§ Work to complete: Copy exactly the lines of the material below, starting with the first and including the line that holds "This screenshot has width=297, height=644.".

§ Exercise materials:
'''

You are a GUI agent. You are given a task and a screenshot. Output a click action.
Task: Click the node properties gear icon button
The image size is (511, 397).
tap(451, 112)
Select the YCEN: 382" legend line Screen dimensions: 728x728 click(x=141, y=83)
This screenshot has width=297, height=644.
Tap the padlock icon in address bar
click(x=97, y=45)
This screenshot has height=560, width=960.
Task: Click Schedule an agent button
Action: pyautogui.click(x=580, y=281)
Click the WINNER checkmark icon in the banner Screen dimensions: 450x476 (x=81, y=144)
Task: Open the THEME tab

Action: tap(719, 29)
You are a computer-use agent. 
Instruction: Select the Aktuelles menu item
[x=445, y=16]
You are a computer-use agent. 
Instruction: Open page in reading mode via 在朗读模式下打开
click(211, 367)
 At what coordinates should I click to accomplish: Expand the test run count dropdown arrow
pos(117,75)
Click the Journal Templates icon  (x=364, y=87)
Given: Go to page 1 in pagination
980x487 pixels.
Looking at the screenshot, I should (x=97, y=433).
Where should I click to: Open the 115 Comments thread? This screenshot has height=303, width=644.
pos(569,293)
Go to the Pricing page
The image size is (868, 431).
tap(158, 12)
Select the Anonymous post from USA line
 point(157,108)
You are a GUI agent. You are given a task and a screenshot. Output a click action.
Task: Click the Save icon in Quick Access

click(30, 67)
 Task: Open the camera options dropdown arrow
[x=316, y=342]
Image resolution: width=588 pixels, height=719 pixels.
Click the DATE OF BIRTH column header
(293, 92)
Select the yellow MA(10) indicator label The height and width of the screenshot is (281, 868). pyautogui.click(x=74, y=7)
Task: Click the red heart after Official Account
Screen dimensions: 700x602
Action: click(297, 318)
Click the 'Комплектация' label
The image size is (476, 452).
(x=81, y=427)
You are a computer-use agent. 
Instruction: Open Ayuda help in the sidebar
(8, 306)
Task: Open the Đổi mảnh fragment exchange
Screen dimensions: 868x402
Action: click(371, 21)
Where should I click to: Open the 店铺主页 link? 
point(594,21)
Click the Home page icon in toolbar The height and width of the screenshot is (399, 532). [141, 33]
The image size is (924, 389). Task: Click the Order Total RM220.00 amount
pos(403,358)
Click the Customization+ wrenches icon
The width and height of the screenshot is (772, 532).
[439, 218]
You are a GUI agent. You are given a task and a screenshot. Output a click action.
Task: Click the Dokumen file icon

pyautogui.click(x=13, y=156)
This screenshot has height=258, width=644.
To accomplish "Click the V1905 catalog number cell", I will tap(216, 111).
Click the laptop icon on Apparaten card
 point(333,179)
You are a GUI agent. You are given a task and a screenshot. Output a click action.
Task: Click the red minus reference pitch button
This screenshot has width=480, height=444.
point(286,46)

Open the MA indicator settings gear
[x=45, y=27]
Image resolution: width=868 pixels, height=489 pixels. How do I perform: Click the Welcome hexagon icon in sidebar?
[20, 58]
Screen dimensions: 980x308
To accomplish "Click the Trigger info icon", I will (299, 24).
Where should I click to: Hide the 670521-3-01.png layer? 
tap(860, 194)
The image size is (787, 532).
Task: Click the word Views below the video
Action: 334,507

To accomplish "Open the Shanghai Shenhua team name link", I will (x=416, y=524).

'''

§ Exercise response:
You are a GUI agent. You are given a task and a screenshot. Output a click action.
Task: Click the node properties gear icon button
The image size is (511, 397).
tap(451, 112)
Select the YCEN: 382" legend line Screen dimensions: 728x728 click(x=141, y=83)
This screenshot has width=297, height=644.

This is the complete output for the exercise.